How to Make Ultra-Fluffy Buttermilk Pancakes
Step 1: Combine the Dry Ingredients
Start by grabbing a large mixing bowl and whisking together your all-purpose flour, sugar, baking powder, baking soda, and salt. This step is important—it evenly disperses the leavening agents and salt for consistent rise and flavor throughout every pancake.
Step 2: Whisk the Wet Ingredients
In a separate bowl, mix together the buttermilk, eggs, melted butter, and vanilla extract until everything is completely smooth. Don’t rush here—thoroughly combining the wet ingredients makes for a uniform, lump-free batter later on.
Step 3: Bring It All Together
Pour the wet mixture into the dry ingredients and gently stir just until you see the flour disappear. Don’t worry about a few lumps—overmixing can deflate your batter and toughen the pancakes. The lumpy batter is actually the secret behind Ultra-Fluffy Buttermilk Pancakes.

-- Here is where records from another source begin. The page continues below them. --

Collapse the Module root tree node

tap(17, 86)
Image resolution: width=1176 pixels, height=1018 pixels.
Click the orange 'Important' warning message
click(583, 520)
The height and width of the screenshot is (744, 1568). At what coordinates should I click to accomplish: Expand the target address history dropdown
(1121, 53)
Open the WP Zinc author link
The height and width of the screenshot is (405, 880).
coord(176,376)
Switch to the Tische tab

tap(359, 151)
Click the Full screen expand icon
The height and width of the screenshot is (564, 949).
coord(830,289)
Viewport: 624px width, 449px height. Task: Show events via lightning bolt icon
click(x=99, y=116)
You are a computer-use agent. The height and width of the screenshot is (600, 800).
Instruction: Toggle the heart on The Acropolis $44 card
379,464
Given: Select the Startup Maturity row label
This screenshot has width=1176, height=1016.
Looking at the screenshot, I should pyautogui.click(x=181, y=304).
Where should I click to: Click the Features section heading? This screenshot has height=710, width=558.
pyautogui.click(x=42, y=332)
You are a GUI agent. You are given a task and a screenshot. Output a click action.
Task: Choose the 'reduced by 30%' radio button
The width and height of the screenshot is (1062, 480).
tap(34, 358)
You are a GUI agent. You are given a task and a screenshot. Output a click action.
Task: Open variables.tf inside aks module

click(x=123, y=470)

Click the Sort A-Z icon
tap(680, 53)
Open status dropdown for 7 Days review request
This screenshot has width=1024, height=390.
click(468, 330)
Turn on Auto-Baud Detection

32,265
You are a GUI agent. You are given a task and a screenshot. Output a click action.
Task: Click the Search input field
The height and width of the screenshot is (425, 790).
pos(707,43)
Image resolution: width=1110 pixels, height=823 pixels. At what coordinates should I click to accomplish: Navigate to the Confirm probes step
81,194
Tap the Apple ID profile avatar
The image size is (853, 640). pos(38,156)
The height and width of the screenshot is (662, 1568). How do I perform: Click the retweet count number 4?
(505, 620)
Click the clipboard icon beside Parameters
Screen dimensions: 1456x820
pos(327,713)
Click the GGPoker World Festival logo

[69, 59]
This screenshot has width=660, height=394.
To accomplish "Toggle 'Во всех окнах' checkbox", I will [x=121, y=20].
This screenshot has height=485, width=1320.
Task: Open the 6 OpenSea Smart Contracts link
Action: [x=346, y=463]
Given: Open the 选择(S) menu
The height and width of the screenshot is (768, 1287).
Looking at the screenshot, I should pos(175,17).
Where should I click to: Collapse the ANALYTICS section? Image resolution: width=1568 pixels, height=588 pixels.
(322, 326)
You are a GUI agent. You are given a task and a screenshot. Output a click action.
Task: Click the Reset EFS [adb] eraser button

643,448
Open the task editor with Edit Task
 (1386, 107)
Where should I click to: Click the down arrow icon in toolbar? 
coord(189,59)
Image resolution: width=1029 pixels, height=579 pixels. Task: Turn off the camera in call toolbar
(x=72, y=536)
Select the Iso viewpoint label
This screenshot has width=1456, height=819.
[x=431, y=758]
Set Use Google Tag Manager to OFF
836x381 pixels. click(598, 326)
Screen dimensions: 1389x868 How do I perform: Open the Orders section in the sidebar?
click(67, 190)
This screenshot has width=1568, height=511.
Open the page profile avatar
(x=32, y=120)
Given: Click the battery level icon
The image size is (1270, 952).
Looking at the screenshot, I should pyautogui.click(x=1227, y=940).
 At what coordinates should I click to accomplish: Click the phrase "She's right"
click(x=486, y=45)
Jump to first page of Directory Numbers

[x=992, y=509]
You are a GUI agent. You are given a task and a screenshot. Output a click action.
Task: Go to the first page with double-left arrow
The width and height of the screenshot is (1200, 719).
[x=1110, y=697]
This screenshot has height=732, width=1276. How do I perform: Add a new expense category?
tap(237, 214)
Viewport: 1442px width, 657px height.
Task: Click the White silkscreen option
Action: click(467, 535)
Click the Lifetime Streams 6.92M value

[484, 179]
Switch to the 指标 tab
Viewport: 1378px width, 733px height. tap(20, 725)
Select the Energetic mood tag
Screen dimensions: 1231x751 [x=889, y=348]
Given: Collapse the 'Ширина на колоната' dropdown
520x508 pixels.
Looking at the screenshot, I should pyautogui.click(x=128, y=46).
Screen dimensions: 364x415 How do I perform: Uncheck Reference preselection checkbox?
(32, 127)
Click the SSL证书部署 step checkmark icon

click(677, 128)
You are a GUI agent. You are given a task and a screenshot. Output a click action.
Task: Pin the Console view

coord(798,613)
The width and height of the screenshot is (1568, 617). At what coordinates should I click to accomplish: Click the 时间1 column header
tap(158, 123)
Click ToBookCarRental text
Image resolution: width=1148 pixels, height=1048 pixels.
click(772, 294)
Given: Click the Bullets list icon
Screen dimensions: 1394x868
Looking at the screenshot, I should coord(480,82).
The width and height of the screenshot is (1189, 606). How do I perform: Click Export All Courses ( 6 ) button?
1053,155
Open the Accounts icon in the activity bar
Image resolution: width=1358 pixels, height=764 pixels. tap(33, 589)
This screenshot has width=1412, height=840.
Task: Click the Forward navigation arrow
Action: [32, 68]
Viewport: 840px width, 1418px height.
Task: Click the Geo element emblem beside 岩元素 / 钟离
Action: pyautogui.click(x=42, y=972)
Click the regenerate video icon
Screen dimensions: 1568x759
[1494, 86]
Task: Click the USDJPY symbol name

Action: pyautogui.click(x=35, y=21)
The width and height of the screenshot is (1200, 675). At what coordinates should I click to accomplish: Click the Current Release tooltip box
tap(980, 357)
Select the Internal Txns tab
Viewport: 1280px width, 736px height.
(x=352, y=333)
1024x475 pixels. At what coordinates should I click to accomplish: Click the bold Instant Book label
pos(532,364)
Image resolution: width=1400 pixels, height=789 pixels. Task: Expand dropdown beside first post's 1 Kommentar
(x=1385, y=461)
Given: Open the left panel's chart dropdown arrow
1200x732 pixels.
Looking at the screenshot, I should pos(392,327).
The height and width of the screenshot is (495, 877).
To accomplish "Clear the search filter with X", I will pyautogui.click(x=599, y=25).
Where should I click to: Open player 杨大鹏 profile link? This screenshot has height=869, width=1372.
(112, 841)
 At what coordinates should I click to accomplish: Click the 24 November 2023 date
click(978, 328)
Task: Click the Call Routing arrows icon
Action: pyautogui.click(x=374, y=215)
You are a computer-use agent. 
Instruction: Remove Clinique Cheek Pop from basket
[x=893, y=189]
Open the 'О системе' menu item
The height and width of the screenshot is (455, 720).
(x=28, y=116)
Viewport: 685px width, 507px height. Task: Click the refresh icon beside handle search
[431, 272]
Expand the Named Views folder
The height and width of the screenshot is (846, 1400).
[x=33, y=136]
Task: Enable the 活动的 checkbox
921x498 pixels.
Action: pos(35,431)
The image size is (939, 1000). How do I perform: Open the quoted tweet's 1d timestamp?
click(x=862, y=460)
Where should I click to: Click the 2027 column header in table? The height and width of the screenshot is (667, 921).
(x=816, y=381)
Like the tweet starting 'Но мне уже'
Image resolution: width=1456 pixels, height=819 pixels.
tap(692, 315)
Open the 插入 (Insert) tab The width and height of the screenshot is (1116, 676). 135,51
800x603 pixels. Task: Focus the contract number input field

Step 4: Let the Batter Rest
Allow the batter to rest for 5–10 minutes at room temperature. This simple pause lets the leavening agents get to work, activating bubbles that result in tall, airy pancakes. It’s a tiny wait that makes a world of difference!
Step 5: Cook to Golden Perfection
Heat a non-stick skillet or griddle over medium heat, adding a touch of butter or oil. Scoop about 1/4 cup of batter for each pancake onto the hot surface. Let them cook for 2–3 minutes, until you see bubbles form on top and the edges look set, then gently flip—cook another 1–2 minutes until perfectly golden brown. You’re just minutes away from pure pancake joy.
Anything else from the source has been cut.